Así se me llevó a mi de vuelta en abril, cuando todavía circulaban trenes bajo mínimos, todas las tiendas no esenciales estaban cerradas y las mascarillas eran objeto de deseo. Con un papel que decía que iba a investigar cosas del virus pude ir, sin mascarilla, a trabajar sola en el laboratorio a finales de abril. Por suerte, entre todas las prisas, alguna caja de mascarillas había quedado olvidada y pude hacerme con un puñado para aquellas fechas tan complicadas. Y eso que en el tren iba sin ella, principalmente porque solía ser la única persona en mi vagón.
Desde aquel viernes en el que Pedro Sánchez anunciaba un estado de alarma sin detalles, viernes en el que mis compañeros se llevaban monitores y teclados a casa, en el que todos creíamos que por muy mal que fuese esto “pronto se arreglaba”… desde aquel día hasta mi vuelta casi dos meses después al laboratorio, las cosas fueron diferentes. Me pasé dos meses en casa, trabajando poco para aquello por lo que me pagaban (llamadlo compensar horas de los seis años previos) y mucho para otra cosa. Trabajé mi salud física y mental, trabajé mis amistades y trabajé en lo que decía que sería un nuevo proyecto. Trabajé muchas horas en Qarentena junto a Pedro, y ahí seguimos ahora en formato semanal. Y allí conocí a un montón de personas cuya vida estaba cambiando.

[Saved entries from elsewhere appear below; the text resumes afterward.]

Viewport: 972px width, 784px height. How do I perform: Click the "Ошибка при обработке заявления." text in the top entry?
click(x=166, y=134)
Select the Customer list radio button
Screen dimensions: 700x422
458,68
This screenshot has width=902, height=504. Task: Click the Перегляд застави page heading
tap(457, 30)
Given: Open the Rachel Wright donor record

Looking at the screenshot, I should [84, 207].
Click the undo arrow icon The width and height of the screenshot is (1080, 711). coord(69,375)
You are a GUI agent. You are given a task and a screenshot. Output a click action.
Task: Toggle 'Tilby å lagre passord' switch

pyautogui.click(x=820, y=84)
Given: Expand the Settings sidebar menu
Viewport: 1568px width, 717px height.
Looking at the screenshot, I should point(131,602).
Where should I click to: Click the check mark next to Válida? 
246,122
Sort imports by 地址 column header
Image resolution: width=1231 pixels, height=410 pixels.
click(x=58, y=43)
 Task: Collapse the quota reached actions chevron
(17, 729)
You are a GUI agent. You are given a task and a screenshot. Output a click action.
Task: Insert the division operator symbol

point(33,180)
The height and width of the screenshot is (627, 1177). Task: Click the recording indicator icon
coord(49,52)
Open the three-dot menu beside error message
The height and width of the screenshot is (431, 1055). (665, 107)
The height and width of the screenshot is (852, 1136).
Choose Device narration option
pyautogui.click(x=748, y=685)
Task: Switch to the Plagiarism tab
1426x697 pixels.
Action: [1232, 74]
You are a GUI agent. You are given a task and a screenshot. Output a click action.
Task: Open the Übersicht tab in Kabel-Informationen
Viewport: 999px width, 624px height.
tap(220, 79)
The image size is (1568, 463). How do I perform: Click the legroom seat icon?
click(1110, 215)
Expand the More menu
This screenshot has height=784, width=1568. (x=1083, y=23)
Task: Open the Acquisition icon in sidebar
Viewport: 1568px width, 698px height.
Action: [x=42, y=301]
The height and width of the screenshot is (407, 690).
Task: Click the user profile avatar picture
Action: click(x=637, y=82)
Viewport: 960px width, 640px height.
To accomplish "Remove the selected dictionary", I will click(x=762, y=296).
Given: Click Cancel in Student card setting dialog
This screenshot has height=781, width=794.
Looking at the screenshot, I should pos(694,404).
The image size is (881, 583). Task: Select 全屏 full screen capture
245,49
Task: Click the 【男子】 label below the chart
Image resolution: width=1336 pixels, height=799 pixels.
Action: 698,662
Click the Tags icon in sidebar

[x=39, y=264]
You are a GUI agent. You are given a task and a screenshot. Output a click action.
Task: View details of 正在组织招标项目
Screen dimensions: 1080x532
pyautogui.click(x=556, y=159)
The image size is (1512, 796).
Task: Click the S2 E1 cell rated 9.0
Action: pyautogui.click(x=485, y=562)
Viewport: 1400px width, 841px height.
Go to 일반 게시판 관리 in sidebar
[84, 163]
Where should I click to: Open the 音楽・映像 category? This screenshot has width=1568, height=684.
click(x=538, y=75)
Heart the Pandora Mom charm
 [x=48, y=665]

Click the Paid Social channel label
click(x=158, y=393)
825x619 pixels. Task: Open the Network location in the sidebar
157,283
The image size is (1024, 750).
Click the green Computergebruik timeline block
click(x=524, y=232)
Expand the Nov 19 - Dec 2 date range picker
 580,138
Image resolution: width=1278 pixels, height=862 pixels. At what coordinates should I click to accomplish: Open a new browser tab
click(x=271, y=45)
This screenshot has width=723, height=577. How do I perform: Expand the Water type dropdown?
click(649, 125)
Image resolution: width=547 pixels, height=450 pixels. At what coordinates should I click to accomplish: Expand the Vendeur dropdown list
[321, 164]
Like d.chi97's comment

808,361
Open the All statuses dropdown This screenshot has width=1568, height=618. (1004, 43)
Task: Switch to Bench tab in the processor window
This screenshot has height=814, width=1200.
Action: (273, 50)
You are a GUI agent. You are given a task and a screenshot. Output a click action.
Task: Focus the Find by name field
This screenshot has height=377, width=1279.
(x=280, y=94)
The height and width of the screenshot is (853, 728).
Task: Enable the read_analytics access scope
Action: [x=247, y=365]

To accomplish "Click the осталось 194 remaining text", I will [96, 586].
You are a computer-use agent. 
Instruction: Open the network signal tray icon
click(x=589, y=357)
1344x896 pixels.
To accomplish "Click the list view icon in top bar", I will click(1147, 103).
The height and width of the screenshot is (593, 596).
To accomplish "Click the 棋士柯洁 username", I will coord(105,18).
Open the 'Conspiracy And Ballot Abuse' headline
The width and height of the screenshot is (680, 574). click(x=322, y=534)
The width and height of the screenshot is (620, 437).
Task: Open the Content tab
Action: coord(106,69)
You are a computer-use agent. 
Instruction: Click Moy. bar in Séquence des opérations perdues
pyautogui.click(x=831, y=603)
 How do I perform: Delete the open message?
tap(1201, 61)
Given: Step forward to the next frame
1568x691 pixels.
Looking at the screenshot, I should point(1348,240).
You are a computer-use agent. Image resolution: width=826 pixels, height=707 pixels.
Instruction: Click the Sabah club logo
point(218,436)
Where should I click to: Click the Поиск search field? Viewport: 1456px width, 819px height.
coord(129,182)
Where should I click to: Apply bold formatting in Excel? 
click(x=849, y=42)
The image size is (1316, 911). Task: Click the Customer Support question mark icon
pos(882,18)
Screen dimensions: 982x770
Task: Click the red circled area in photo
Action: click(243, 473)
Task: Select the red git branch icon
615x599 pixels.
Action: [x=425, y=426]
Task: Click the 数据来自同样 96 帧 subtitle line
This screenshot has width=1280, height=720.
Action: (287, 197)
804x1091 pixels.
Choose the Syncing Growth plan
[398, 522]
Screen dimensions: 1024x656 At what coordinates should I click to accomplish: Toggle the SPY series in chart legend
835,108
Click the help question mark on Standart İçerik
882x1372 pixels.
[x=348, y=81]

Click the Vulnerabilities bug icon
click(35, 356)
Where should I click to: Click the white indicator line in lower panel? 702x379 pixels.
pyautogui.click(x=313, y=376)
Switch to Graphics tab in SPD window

Nuestras vidas han cambiado mucho durante el último año. Quizá la mía de una forma peculiar. Había muchas cosas que no nos podíamos imaginar. Recuerdo que incluso cuando compré mi primera ronda de mascarillas de tela dudé si valdría la pena comprar un pack grande, si llegaría a usarlas (inocente de mi). Por mucho que supiésemos que el peligro estaba ahí, no queríamos creer que esta vez iba a ser. A mi me ha ayudado a cambiar de vida, y sé que no soy la única. Otros todavía están a tiempo de cambiarla a mejor.
Curiosamente, aunque empecé a escribir con la idea de centrarme en los hechos científicos, mis manos se han ido a contar la historia personal, cómo viví yo aquellas horas previas, aquellos días de soledad en mi apartamento en Berna. Ni siquiera diría que de incertidumbre, porque creo que no valoraba realmente qué podría pasar. Era lo que era, y tocaba aguantarse con resignación. Ahora es todo diferente.